Stored dataset items
[Start of Attachment]
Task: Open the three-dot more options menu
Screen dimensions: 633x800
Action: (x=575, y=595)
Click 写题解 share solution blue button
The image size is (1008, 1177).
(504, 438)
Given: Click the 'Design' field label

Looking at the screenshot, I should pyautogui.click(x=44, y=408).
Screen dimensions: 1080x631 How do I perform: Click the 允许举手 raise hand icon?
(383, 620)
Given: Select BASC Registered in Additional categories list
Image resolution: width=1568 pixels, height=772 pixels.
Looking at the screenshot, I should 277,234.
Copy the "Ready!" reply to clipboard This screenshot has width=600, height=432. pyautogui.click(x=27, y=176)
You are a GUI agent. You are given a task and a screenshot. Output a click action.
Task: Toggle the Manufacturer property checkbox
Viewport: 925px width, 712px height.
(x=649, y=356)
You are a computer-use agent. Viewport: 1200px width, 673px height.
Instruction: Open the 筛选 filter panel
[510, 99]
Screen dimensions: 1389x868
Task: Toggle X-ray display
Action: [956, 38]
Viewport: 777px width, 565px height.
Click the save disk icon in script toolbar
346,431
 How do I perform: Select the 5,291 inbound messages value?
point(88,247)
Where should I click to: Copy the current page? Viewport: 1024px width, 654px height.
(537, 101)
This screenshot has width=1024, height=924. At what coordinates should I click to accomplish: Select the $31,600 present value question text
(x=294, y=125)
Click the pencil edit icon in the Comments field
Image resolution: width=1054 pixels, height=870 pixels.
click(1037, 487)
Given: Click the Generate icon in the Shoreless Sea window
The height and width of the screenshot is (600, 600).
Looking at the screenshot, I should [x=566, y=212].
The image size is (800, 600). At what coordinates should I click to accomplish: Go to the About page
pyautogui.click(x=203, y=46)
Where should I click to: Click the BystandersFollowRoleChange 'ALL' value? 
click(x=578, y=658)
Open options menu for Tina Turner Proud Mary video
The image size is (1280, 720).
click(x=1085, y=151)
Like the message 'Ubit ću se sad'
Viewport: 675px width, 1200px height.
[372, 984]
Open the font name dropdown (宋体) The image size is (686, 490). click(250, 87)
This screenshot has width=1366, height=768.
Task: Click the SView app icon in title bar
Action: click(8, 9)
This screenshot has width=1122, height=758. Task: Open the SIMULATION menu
[End of Attachment]
Now that the records have been shown, restate each one word for word.

### RESPONSE TO THE TASK
Task: Open the three-dot more options menu
Screen dimensions: 633x800
Action: (x=575, y=595)
Click 写题解 share solution blue button
The image size is (1008, 1177).
(504, 438)
Given: Click the 'Design' field label

Looking at the screenshot, I should pyautogui.click(x=44, y=408).
Screen dimensions: 1080x631 How do I perform: Click the 允许举手 raise hand icon?
(383, 620)
Given: Select BASC Registered in Additional categories list
Image resolution: width=1568 pixels, height=772 pixels.
Looking at the screenshot, I should 277,234.
Copy the "Ready!" reply to clipboard This screenshot has width=600, height=432. pyautogui.click(x=27, y=176)
You are a GUI agent. You are given a task and a screenshot. Output a click action.
Task: Toggle the Manufacturer property checkbox
Viewport: 925px width, 712px height.
(x=649, y=356)
You are a computer-use agent. Viewport: 1200px width, 673px height.
Instruction: Open the 筛选 filter panel
[510, 99]
Screen dimensions: 1389x868
Task: Toggle X-ray display
Action: [956, 38]
Viewport: 777px width, 565px height.
Click the save disk icon in script toolbar
346,431
 How do I perform: Select the 5,291 inbound messages value?
point(88,247)
Where should I click to: Copy the current page? Viewport: 1024px width, 654px height.
(537, 101)
This screenshot has width=1024, height=924. At what coordinates should I click to accomplish: Select the $31,600 present value question text
(x=294, y=125)
Click the pencil edit icon in the Comments field
Image resolution: width=1054 pixels, height=870 pixels.
click(1037, 487)
Given: Click the Generate icon in the Shoreless Sea window
The height and width of the screenshot is (600, 600).
Looking at the screenshot, I should [x=566, y=212].
The image size is (800, 600). At what coordinates should I click to accomplish: Go to the About page
pyautogui.click(x=203, y=46)
Where should I click to: Click the BystandersFollowRoleChange 'ALL' value? 
click(x=578, y=658)
Open options menu for Tina Turner Proud Mary video
The image size is (1280, 720).
click(x=1085, y=151)
Like the message 'Ubit ću se sad'
Viewport: 675px width, 1200px height.
[372, 984]
Open the font name dropdown (宋体) The image size is (686, 490). click(250, 87)
This screenshot has width=1366, height=768.
Task: Click the SView app icon in title bar
Action: click(8, 9)
This screenshot has width=1122, height=758. Task: Open the SIMULATION menu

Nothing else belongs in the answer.